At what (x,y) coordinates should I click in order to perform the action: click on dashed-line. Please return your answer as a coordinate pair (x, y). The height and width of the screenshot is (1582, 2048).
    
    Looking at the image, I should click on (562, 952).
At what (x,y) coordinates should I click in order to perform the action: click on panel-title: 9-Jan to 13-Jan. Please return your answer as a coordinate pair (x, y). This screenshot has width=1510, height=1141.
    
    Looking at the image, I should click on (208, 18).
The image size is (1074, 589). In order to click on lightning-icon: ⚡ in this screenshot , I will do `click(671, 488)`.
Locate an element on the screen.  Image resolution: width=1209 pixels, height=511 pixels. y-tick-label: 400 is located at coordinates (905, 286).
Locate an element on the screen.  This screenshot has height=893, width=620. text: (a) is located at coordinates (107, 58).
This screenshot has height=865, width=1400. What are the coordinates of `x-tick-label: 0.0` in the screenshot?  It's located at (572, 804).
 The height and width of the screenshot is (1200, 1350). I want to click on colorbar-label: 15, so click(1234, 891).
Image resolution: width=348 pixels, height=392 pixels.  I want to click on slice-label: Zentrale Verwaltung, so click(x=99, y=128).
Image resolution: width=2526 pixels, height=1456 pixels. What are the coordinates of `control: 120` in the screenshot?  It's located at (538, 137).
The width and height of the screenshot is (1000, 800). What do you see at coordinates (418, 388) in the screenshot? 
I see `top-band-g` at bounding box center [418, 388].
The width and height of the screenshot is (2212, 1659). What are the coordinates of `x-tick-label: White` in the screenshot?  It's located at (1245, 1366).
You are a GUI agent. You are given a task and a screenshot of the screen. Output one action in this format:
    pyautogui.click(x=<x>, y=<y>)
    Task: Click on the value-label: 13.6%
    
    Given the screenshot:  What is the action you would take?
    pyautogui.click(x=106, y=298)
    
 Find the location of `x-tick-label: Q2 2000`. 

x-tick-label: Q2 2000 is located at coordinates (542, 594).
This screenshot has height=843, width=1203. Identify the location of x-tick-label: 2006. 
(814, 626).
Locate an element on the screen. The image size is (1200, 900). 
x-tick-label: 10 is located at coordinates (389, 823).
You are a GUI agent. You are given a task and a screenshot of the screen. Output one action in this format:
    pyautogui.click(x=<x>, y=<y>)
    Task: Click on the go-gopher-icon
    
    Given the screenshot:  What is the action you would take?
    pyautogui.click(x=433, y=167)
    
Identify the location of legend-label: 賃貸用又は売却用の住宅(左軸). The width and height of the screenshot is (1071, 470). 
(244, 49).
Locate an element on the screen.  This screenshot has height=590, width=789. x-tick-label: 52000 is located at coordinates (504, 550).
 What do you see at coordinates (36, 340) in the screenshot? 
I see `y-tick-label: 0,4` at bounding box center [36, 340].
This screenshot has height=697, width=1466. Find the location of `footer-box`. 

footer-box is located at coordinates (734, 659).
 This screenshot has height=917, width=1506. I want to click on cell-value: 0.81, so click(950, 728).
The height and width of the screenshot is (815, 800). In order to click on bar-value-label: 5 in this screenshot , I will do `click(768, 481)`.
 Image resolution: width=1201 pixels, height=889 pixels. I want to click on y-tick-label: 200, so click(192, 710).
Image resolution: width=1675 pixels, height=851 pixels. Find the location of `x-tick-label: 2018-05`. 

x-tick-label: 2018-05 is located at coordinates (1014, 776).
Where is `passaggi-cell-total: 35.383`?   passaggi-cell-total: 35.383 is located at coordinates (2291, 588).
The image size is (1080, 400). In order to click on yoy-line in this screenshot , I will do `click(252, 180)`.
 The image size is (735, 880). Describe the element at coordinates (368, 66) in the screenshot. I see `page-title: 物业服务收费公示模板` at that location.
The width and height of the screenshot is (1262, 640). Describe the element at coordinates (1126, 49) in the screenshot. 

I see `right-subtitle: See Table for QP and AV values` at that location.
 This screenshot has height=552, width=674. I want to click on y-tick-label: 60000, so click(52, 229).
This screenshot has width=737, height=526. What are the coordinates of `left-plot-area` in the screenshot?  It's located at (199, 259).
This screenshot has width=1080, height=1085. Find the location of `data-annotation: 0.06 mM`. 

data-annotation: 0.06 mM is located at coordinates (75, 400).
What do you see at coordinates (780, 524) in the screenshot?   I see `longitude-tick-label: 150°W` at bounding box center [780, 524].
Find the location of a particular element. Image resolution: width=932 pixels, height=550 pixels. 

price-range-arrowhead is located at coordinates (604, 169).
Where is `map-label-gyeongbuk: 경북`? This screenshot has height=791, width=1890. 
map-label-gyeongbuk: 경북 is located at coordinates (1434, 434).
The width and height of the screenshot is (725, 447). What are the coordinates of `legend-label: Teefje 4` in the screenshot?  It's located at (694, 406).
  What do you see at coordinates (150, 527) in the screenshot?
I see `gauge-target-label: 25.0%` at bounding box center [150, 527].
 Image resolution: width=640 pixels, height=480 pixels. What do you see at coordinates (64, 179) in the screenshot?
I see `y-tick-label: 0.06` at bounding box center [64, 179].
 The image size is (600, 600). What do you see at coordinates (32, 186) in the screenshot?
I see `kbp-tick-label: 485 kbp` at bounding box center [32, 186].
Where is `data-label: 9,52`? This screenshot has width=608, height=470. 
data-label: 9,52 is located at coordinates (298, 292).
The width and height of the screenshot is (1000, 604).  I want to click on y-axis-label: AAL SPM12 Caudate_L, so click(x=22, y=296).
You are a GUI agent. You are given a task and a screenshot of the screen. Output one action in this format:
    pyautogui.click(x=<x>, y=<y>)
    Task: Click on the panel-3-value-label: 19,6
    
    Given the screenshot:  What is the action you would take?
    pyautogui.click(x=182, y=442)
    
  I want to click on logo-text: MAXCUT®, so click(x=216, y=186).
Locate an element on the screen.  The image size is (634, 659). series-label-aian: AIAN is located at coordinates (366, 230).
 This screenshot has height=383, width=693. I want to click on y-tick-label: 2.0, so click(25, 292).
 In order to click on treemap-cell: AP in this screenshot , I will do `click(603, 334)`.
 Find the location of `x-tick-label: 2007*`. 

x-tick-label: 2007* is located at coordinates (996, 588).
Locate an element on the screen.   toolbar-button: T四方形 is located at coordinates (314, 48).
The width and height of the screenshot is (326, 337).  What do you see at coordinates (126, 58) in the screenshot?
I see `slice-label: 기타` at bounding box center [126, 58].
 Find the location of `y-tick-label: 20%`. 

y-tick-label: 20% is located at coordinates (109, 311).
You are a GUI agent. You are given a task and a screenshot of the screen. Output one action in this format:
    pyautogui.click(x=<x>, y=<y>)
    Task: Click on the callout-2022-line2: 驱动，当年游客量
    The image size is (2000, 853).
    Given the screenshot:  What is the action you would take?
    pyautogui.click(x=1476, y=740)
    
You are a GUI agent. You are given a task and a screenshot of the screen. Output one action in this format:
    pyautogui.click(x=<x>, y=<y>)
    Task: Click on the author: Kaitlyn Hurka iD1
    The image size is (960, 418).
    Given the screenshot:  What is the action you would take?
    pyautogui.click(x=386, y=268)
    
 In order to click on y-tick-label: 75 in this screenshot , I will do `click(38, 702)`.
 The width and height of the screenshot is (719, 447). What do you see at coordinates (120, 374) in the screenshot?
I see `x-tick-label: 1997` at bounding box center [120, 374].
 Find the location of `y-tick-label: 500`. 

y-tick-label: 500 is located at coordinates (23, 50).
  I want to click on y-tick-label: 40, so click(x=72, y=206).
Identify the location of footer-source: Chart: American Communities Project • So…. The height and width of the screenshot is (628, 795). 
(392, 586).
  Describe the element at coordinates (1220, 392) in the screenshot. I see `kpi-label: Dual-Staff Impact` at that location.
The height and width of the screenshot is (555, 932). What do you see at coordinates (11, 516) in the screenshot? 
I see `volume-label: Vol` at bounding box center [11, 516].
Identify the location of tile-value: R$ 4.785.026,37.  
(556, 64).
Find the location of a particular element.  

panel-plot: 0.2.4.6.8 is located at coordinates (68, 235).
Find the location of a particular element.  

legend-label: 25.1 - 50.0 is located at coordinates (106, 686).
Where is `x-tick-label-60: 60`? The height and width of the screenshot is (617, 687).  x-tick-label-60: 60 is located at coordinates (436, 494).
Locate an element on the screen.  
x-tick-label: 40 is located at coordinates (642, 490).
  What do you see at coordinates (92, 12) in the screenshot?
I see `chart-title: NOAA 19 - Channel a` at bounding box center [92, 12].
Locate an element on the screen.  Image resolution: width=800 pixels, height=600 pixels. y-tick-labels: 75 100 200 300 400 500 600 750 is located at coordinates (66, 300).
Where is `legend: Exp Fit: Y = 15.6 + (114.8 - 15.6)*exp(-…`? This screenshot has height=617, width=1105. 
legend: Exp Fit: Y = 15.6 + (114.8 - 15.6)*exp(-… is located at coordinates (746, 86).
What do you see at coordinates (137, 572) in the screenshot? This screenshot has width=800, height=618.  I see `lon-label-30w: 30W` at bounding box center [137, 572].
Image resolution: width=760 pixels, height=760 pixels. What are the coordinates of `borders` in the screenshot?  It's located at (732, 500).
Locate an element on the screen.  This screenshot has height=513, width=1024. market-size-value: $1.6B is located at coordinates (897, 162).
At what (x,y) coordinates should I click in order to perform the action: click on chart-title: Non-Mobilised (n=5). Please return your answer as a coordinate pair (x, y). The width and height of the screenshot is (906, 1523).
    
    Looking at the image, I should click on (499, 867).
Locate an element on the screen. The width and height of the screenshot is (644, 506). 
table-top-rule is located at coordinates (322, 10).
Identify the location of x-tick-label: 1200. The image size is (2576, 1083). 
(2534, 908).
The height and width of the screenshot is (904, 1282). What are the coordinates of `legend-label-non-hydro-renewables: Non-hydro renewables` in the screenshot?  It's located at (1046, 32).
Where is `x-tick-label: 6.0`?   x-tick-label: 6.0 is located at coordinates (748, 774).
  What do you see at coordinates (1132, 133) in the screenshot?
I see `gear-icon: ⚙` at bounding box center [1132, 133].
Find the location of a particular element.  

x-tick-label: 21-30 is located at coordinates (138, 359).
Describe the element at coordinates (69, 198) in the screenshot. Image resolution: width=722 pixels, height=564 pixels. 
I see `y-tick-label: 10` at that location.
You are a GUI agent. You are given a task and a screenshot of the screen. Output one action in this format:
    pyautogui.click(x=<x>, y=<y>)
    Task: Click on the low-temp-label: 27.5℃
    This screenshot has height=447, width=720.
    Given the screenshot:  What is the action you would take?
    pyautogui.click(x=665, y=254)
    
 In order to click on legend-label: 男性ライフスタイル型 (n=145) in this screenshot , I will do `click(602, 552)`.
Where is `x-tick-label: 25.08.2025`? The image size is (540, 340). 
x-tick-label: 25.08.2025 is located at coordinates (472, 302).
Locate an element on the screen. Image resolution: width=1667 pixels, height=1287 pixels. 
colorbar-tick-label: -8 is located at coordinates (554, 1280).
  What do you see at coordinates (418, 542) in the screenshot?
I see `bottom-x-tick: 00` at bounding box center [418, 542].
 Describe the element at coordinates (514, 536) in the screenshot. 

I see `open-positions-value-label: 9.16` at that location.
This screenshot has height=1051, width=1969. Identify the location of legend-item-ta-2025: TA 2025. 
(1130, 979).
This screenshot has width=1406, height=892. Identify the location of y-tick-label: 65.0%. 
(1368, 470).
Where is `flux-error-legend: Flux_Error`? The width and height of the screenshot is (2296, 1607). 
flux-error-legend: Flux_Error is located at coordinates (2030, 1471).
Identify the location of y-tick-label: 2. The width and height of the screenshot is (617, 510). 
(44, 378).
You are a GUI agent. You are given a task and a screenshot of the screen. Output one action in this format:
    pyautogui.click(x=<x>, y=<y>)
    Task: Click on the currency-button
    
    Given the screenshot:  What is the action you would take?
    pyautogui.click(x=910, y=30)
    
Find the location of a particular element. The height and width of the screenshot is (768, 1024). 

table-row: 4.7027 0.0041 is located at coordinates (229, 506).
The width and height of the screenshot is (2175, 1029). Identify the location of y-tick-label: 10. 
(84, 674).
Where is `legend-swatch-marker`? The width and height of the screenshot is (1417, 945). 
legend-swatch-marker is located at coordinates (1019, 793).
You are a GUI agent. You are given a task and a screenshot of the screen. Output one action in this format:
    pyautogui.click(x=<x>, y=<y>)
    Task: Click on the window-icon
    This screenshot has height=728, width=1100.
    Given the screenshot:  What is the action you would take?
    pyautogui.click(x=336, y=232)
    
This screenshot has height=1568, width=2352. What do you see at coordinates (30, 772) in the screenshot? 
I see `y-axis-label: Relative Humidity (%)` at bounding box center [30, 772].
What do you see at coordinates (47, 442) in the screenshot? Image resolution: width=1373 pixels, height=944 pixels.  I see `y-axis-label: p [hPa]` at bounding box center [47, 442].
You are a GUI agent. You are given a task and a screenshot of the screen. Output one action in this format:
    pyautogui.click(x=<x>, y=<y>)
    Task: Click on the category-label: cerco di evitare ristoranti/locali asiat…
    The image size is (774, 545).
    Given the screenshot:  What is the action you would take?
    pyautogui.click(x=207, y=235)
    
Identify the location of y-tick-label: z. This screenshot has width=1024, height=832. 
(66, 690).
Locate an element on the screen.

What this task involves:
Copy out the material word for word, starting at the line that contains "is (540, 340)." and ending at the line that contains "center [418, 542].", with both of those lines included.

Task output:
Where is `x-tick-label: 25.08.2025`? The image size is (540, 340). 
x-tick-label: 25.08.2025 is located at coordinates (472, 302).
Locate an element on the screen. Image resolution: width=1667 pixels, height=1287 pixels. 
colorbar-tick-label: -8 is located at coordinates (554, 1280).
  What do you see at coordinates (418, 542) in the screenshot?
I see `bottom-x-tick: 00` at bounding box center [418, 542].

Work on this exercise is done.